YOUR INSTRUCTIONS:
Nothing outside the stretch is wanted. Repeat exactly the lines of the listing below from the one that contains "The height and width of the screenshot is (952, 1279)." through the one that contains "Task: Click the 3,317 電力量料金 cell", both ends included.
#####
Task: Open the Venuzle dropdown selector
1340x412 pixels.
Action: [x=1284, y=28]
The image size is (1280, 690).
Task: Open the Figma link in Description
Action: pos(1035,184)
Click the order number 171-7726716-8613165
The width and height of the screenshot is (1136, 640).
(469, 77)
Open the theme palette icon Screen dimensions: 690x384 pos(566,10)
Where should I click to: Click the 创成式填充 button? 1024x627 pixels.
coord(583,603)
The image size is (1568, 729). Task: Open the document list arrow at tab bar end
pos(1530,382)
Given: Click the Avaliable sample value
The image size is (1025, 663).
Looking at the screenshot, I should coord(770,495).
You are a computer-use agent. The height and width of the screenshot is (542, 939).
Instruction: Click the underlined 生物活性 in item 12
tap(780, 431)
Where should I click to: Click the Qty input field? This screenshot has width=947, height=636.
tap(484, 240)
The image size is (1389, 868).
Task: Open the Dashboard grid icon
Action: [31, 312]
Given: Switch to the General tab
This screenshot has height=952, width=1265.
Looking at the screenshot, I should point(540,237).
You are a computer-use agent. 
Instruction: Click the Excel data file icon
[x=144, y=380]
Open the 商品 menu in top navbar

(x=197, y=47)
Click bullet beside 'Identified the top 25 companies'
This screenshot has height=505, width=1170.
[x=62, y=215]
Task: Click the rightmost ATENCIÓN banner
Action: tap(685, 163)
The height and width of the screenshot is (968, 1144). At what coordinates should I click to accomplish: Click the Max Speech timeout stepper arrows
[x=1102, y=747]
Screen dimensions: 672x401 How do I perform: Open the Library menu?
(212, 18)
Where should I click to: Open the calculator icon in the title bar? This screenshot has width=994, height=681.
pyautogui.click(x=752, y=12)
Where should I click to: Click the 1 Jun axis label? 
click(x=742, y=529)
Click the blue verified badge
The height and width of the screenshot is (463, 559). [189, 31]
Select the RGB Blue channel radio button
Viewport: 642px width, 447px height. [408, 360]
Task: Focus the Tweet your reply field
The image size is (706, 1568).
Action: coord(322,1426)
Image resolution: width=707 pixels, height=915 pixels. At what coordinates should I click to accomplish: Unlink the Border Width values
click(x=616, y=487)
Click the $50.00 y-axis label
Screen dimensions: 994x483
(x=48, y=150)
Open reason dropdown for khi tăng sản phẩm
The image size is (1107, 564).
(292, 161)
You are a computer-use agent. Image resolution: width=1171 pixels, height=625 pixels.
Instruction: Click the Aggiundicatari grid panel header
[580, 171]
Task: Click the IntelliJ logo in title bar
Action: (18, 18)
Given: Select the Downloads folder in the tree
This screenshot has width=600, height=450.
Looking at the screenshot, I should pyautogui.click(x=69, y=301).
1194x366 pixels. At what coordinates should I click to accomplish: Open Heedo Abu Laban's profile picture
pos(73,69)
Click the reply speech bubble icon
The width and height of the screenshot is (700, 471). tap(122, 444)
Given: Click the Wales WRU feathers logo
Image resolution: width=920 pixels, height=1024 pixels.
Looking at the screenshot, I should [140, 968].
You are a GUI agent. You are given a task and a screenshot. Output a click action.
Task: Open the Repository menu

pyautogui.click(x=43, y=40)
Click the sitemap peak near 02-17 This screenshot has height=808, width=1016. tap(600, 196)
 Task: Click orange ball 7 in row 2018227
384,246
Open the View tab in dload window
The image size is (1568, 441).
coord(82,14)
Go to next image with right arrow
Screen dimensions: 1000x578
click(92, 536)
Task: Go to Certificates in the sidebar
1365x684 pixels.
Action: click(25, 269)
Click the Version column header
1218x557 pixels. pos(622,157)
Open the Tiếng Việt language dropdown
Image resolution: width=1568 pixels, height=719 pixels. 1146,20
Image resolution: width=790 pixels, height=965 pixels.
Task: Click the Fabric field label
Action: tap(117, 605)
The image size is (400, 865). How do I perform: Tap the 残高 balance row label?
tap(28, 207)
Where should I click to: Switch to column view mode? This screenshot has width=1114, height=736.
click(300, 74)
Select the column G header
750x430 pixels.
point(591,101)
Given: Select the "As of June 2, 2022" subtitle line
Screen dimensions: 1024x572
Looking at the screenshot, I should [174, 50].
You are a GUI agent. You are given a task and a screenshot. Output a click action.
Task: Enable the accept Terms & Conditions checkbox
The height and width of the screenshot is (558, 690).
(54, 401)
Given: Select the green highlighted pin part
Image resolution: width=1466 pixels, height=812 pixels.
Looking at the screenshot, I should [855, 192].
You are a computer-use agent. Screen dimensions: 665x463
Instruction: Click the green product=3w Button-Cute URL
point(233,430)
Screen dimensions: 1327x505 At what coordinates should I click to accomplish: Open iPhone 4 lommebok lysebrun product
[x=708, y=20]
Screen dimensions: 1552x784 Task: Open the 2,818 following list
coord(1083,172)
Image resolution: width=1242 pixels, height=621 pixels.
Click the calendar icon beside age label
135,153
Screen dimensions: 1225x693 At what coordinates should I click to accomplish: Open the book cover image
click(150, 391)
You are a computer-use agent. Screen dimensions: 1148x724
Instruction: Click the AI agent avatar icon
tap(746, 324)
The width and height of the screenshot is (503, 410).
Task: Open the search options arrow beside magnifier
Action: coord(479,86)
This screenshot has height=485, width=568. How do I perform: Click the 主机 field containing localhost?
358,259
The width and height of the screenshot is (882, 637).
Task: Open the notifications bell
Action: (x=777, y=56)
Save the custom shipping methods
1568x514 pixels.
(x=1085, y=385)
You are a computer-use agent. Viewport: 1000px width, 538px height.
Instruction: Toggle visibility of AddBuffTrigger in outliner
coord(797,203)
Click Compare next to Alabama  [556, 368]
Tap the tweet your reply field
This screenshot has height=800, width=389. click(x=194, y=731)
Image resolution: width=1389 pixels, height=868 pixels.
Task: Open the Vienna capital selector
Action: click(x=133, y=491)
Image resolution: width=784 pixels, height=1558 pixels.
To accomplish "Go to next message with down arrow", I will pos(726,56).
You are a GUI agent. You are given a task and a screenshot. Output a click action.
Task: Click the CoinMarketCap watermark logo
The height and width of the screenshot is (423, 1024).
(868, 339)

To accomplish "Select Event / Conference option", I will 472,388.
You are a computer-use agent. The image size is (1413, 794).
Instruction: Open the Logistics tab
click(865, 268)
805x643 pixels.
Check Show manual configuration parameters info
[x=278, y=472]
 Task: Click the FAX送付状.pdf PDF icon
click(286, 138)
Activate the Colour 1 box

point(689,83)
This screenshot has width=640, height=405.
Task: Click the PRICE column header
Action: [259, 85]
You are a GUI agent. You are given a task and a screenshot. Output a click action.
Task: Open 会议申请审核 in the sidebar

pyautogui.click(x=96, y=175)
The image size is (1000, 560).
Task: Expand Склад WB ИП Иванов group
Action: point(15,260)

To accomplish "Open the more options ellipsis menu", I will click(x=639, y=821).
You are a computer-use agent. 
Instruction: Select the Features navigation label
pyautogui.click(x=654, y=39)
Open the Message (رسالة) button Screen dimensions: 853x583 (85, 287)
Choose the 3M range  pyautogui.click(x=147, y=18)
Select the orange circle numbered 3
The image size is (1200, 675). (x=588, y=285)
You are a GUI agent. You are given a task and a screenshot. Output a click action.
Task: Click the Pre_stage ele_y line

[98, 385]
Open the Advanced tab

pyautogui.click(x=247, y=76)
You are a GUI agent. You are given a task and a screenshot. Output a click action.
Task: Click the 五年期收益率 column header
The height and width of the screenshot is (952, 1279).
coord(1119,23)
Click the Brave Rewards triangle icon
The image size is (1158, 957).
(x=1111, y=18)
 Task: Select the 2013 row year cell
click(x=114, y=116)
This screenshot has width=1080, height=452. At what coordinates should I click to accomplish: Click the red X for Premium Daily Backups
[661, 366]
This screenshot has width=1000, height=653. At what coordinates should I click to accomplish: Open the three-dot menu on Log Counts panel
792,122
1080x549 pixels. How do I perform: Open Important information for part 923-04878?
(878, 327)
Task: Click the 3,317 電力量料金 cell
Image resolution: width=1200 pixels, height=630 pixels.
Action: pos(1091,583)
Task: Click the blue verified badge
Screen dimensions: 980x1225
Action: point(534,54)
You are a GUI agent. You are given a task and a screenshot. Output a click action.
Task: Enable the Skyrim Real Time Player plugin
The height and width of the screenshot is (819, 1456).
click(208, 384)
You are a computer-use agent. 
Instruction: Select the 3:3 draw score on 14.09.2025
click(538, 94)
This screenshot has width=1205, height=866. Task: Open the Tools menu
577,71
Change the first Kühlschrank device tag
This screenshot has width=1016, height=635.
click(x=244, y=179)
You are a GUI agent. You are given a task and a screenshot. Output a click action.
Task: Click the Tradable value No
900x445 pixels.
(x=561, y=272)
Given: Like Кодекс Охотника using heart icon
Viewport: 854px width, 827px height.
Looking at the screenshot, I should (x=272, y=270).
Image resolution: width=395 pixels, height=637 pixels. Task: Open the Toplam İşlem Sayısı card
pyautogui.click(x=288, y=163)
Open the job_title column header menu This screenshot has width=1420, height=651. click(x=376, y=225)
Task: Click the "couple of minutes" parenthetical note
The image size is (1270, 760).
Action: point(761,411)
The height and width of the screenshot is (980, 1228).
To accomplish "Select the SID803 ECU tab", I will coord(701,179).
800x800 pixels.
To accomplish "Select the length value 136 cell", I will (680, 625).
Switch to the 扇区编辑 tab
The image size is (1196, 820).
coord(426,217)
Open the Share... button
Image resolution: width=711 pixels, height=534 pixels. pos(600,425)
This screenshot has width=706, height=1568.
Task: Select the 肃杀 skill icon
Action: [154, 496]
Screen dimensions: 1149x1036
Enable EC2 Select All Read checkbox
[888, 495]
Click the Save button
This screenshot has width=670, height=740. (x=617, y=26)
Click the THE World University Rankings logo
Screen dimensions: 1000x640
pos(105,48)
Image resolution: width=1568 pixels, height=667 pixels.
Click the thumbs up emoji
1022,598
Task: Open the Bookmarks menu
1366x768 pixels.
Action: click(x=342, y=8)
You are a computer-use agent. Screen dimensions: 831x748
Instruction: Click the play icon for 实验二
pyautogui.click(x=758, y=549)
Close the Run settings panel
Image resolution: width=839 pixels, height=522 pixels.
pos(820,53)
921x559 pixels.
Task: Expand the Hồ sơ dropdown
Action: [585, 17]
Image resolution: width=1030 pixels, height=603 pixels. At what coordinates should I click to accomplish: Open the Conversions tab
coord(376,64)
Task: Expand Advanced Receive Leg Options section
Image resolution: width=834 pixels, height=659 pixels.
#####
RESULT:
The height and width of the screenshot is (952, 1279).
coord(1119,23)
Click the Brave Rewards triangle icon
The image size is (1158, 957).
(x=1111, y=18)
 Task: Select the 2013 row year cell
click(x=114, y=116)
This screenshot has width=1080, height=452. At what coordinates should I click to accomplish: Click the red X for Premium Daily Backups
[661, 366]
This screenshot has width=1000, height=653. At what coordinates should I click to accomplish: Open the three-dot menu on Log Counts panel
792,122
1080x549 pixels. How do I perform: Open Important information for part 923-04878?
(878, 327)
Task: Click the 3,317 電力量料金 cell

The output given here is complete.